I actually think yes, you could choose to become asexual. I think it's possible. Because it seems to me (forgive me if I'm wrong) that asexuality is not quite the same as other sexual orientations, because asexuality is the absence of sexual desire, whereas all other sexual orientations differ in the object of sexual desire. It's like sexual orientations are the x-axis, and the strength of the sexual desire is the y-axis, with asexuality at zero. And I think most people would agree that a person's sexual desire or libido can fluctuate for various reasons. And well, if it's possible to increase or decrease your sexual desire, then theoretically it seems possible to be able to decrease it all the way to zero. 

 

I've had some personal experience with this myself, since committing to celibacy, whenever I'm having a particularly disciplined period, the sight of an attractive woman tends not to arouse much excitement within me. Though I'm also aware that on those occasions when my discipline falters, I can sense my sexual desire is still there, ready to burst out, if I were to allow it. So I'm not certain, but I still like to believe it's possible. 

There are foods that are said to increase your libido, so there are probably foods that decrease it too.
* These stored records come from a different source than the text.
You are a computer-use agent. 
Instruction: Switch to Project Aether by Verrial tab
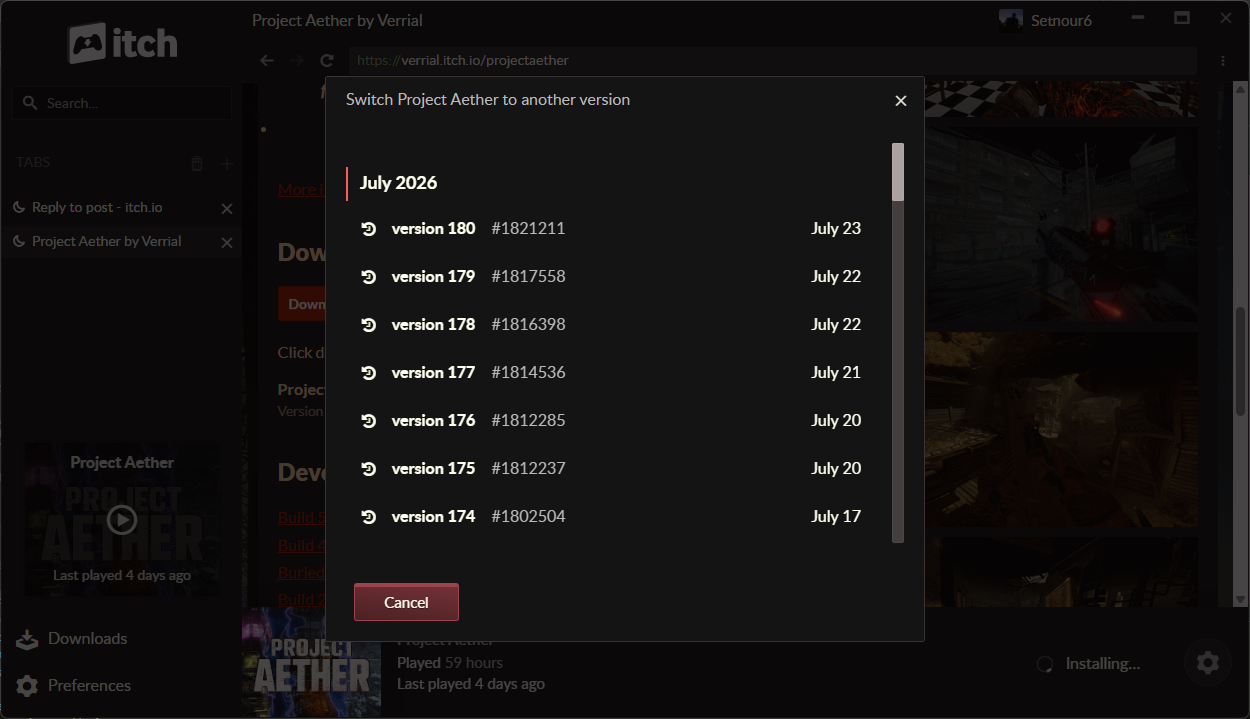point(107,241)
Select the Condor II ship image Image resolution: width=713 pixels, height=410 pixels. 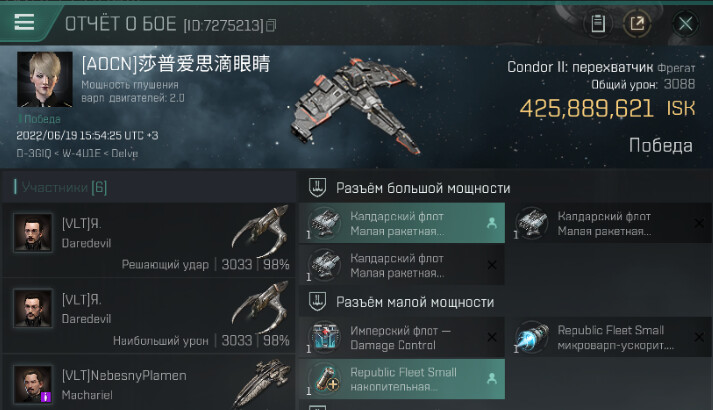pos(357,107)
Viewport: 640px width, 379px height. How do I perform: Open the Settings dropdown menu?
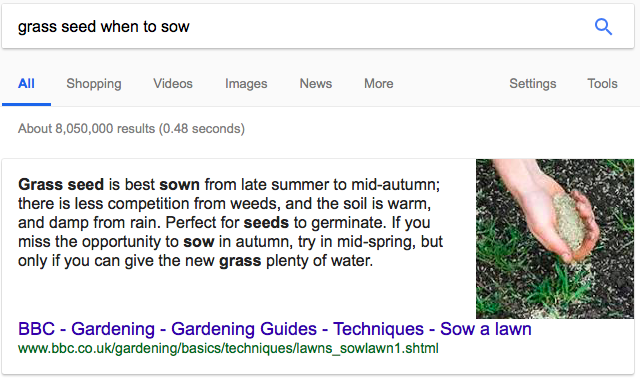pos(533,84)
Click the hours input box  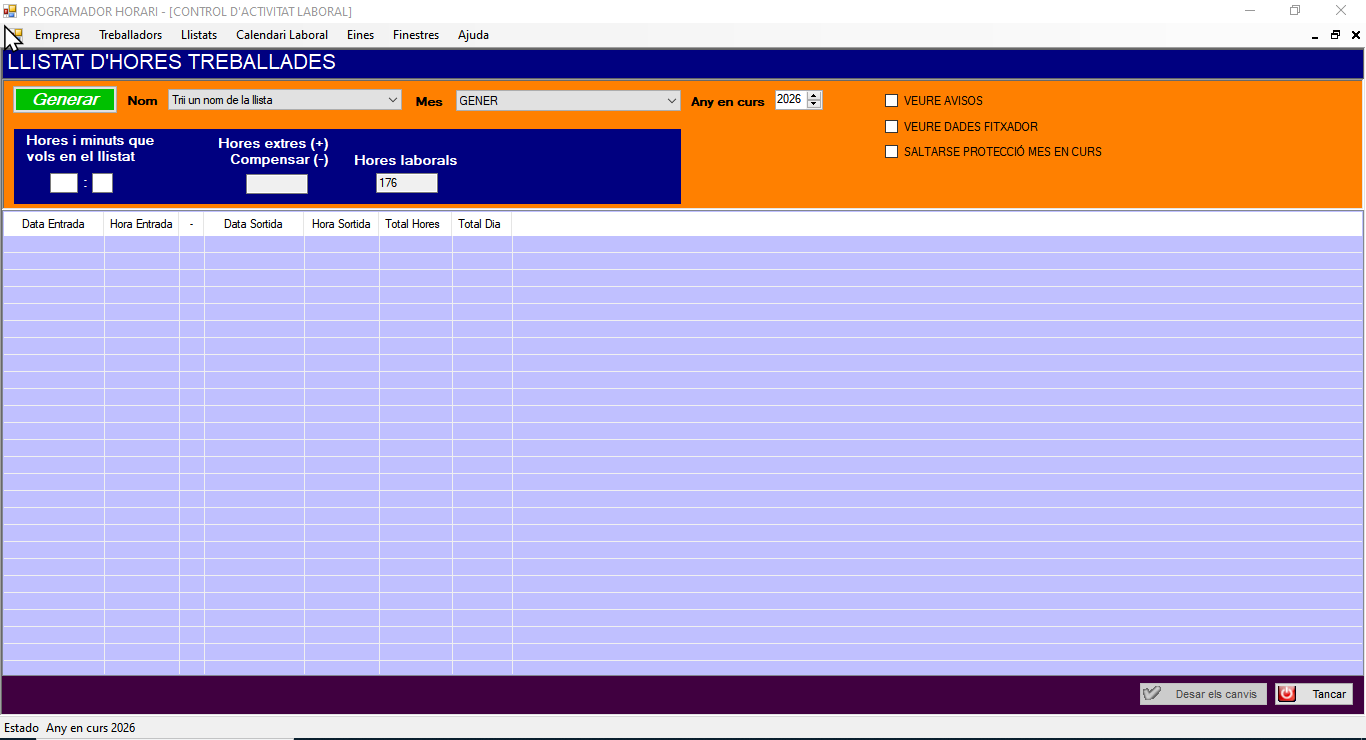click(x=63, y=183)
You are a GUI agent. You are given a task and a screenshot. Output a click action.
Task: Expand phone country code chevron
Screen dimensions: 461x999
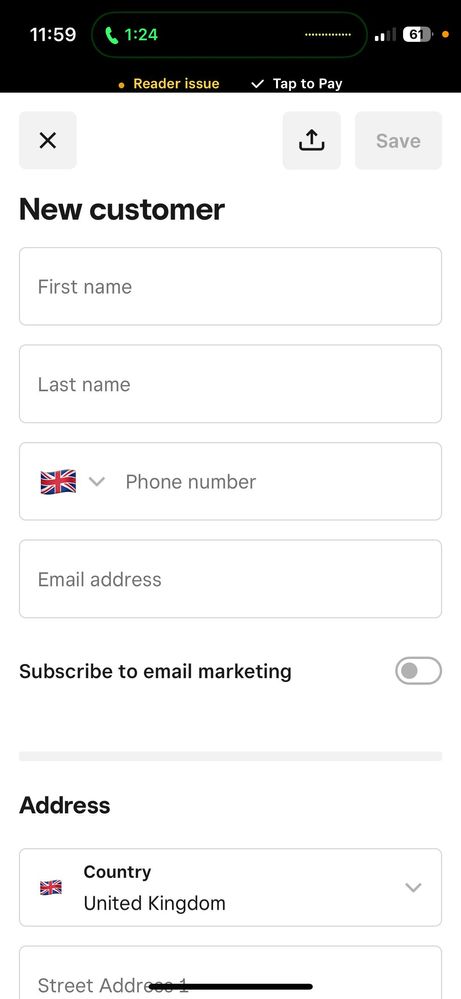[x=97, y=482]
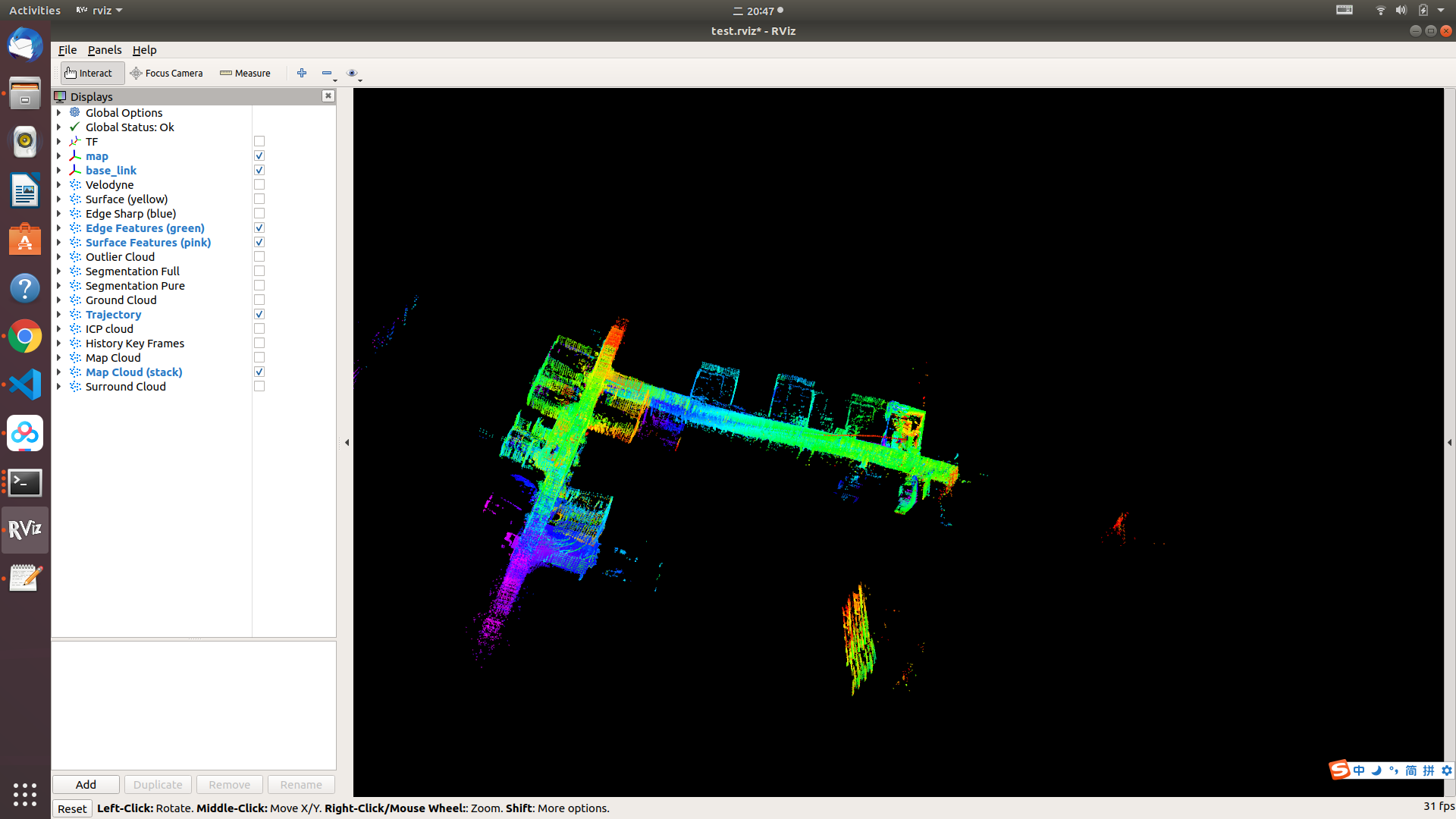Screen dimensions: 1456x819
Task: Expand the Map Cloud (stack) item
Action: point(58,372)
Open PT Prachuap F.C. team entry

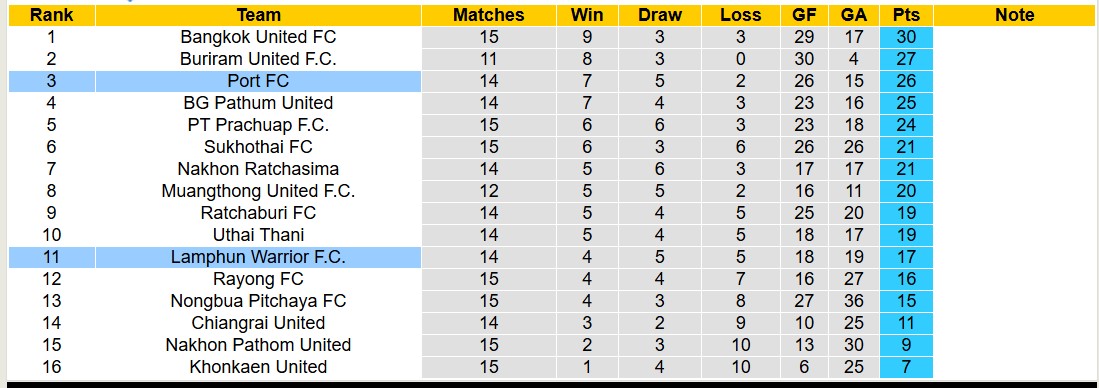258,125
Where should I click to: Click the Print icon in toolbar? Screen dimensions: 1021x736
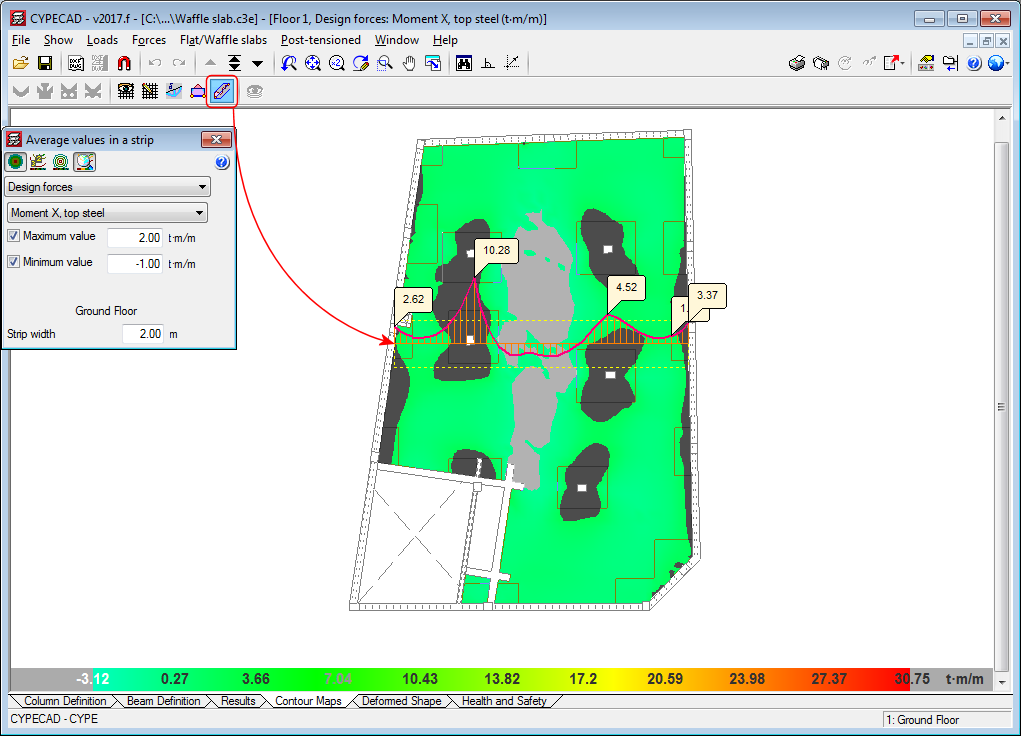797,63
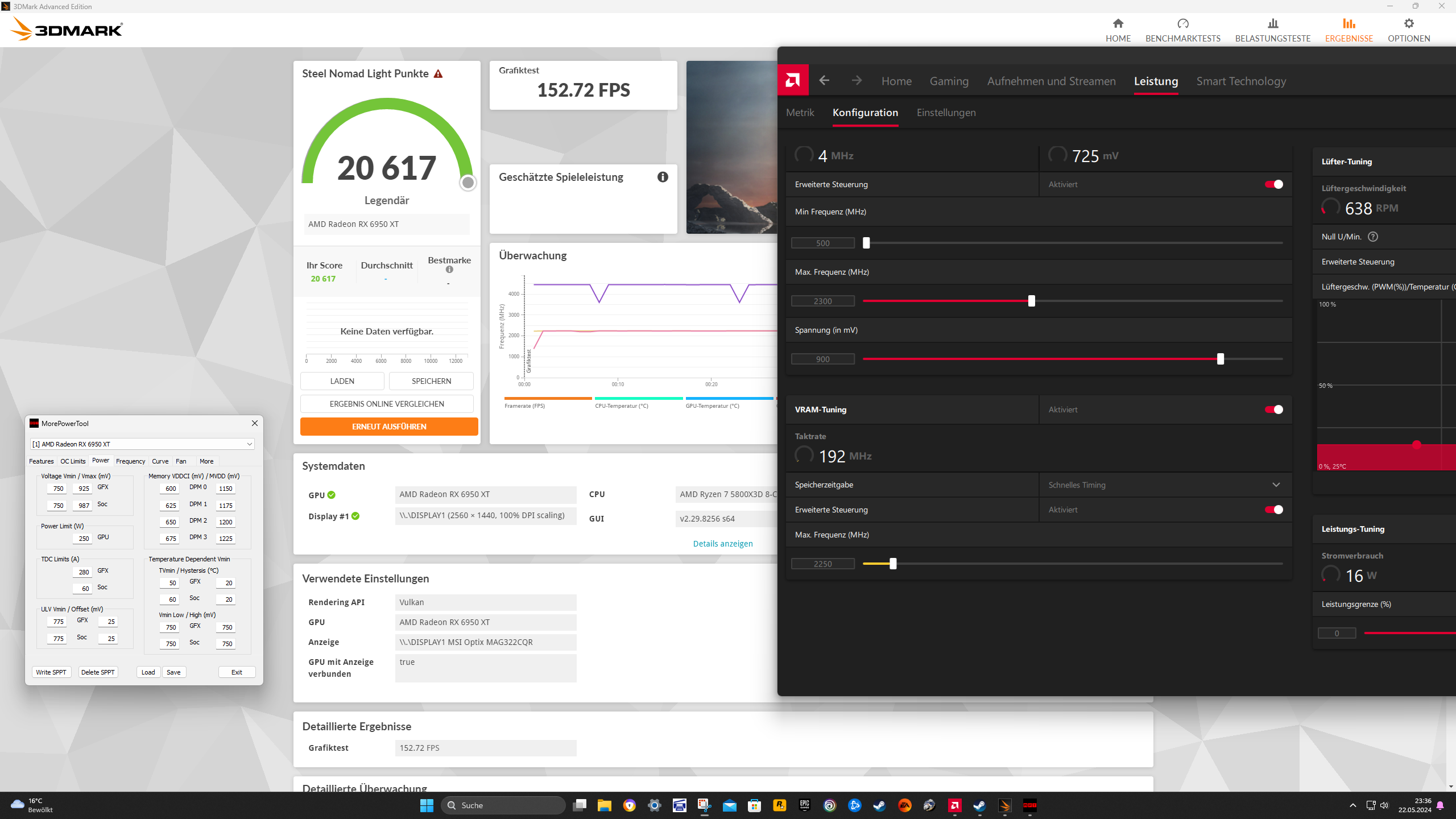Image resolution: width=1456 pixels, height=819 pixels.
Task: Switch to the Metrik tab
Action: coord(800,113)
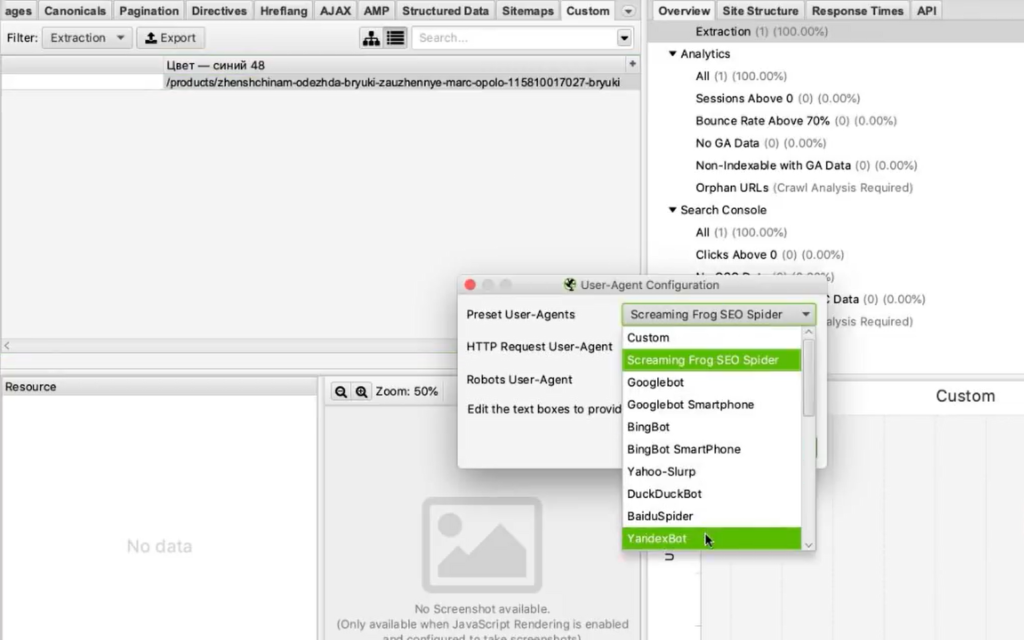Open the Extraction filter dropdown
The image size is (1024, 640).
pyautogui.click(x=85, y=38)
And I doubt there are any drugs that could change a persons sexual orientation, but there's plenty that can lower your libido, so that's a potential route to asexuality too. 

The state of your libido has nothing to do with whether you may be asexual.  Asexuality is not  wanting sex with any other person.   Some asexuals experience libido but they satisfy it with masturbation.  Asexuals do not need "discipline"; if you do, that sounds like you're being deliberately celibate, rather than asexual.